Will, once again, you are on target with your analysis. Prejudice. Trust. Change. These are all very much in play in the story. In fact, hearkening back to Judy’s monologue in the Denouement, she touches on all three:
“I thought this city would be a perfect place where everyone got along and anyone could be anything. Turns out, life’s a little bit more complicated than a slogan on a bumper sticker. Real life is messy. We all have limitations. We all make mistakes. Which means, hey, glass half full, we all have a lot in common. And the more we try to understand one another, the more exceptional each of us will be. But we have to try. So no matter what kind of person you are, I implore you: Try. Try to make the world a better place. Look inside yourself and recognize that change starts with you.”
“We all have a lot in common”: This is the antithesis of prejudice and now Judy can say that with conviction based on experience, not some idealized assertion based on some gauzy view of Zootopia being a “perfect place”.
“The more we try to understand one another… we have to try”: That implies trust. An individual cannot try unless they trust in The Other. Again, this is a lesson Judy has learned through her experiences in the story.
“Look inside yourself and recognize that change starts with you”: An on the nose affirmation of the potential each of us has to change.
Of course, the dark subtext through all of these themes is FEAR. Fear of The Other. Fear our trust will be misplaced. Fear that we won’t change or change for the worse. That’s one reason the movie is so relevant in today’s climate because there is so much fear and prejudice rising up. Everybody would do well to watch the movie!

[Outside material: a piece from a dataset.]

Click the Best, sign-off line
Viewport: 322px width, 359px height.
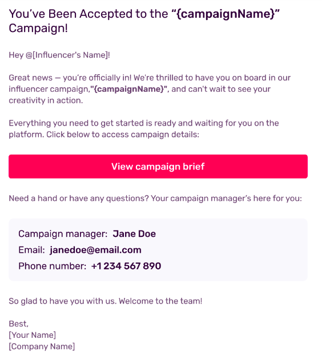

An interesting note raised by Paul L in a previous thread is how Zootopia manages to get across some pretty heavy thematic content without coming off as preachy. Part of that is it’s so damned entertaining and fun. But part of it is that this central theme about prejudice is grounded in the story’s central conceit — predators and prey living side-by-side. Their biases are right there for all to see so the subject matter is naturally in play through character interactions and dynamics.
Good work, Will, and thanks for your observations!